----- Dataset excerpts

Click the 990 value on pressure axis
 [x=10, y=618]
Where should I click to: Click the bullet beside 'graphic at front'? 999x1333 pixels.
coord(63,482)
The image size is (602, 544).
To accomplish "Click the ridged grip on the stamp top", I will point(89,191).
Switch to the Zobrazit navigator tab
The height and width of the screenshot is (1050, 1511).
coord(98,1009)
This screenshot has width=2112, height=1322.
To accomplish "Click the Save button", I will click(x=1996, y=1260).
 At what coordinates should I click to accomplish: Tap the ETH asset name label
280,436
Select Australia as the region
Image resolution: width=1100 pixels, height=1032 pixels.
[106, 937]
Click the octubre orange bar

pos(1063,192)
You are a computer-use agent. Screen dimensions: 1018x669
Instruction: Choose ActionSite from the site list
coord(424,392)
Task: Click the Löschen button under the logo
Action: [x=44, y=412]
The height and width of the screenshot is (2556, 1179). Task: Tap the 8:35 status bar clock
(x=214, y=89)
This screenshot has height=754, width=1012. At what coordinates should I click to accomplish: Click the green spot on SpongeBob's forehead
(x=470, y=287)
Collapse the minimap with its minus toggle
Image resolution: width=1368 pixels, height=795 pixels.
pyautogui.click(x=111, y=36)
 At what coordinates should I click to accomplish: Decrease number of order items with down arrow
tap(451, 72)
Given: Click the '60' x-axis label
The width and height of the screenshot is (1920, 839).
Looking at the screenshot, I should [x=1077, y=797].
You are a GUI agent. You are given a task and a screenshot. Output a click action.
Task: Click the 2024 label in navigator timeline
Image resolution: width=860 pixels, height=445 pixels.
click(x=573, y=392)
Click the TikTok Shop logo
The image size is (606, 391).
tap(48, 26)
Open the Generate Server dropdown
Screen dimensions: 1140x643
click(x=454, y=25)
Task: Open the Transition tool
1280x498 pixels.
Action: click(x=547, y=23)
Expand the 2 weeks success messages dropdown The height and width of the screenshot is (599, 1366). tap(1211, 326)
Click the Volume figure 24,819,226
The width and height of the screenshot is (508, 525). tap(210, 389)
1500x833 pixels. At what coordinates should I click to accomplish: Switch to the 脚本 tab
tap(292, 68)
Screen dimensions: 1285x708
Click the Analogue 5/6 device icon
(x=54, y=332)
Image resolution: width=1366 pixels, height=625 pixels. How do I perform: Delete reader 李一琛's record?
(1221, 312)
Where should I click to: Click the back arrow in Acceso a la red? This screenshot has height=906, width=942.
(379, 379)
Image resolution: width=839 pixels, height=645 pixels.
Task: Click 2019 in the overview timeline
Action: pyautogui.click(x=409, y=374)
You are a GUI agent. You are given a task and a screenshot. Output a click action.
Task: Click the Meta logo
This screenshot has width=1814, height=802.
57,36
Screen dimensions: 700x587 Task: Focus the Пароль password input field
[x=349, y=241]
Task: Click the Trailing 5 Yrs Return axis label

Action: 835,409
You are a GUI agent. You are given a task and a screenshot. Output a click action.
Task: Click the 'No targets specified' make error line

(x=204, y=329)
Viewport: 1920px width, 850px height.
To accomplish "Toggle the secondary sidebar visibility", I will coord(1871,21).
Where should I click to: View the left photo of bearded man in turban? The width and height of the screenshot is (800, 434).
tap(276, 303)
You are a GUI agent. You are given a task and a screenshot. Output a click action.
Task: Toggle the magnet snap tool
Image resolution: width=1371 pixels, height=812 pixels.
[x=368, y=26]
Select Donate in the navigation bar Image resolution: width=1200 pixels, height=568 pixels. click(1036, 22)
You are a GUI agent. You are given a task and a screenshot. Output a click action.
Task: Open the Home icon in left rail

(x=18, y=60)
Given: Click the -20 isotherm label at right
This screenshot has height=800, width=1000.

----------

### [Work to be completed]
Retype exactly the lines from the first line of the records above through the line containing "Task: Click the 2024", both included, and nothing else.

### [Written solution]
Click the 990 value on pressure axis
 [x=10, y=618]
Where should I click to: Click the bullet beside 'graphic at front'? 999x1333 pixels.
coord(63,482)
The image size is (602, 544).
To accomplish "Click the ridged grip on the stamp top", I will point(89,191).
Switch to the Zobrazit navigator tab
The height and width of the screenshot is (1050, 1511).
coord(98,1009)
This screenshot has width=2112, height=1322.
To accomplish "Click the Save button", I will click(x=1996, y=1260).
 At what coordinates should I click to accomplish: Tap the ETH asset name label
280,436
Select Australia as the region
Image resolution: width=1100 pixels, height=1032 pixels.
[106, 937]
Click the octubre orange bar

pos(1063,192)
You are a computer-use agent. Screen dimensions: 1018x669
Instruction: Choose ActionSite from the site list
coord(424,392)
Task: Click the Löschen button under the logo
Action: [x=44, y=412]
The height and width of the screenshot is (2556, 1179). Task: Tap the 8:35 status bar clock
(x=214, y=89)
This screenshot has height=754, width=1012. At what coordinates should I click to accomplish: Click the green spot on SpongeBob's forehead
(x=470, y=287)
Collapse the minimap with its minus toggle
Image resolution: width=1368 pixels, height=795 pixels.
pyautogui.click(x=111, y=36)
 At what coordinates should I click to accomplish: Decrease number of order items with down arrow
tap(451, 72)
Given: Click the '60' x-axis label
The width and height of the screenshot is (1920, 839).
Looking at the screenshot, I should [x=1077, y=797].
You are a GUI agent. You are given a task and a screenshot. Output a click action.
Task: Click the 2024 label in navigator timeline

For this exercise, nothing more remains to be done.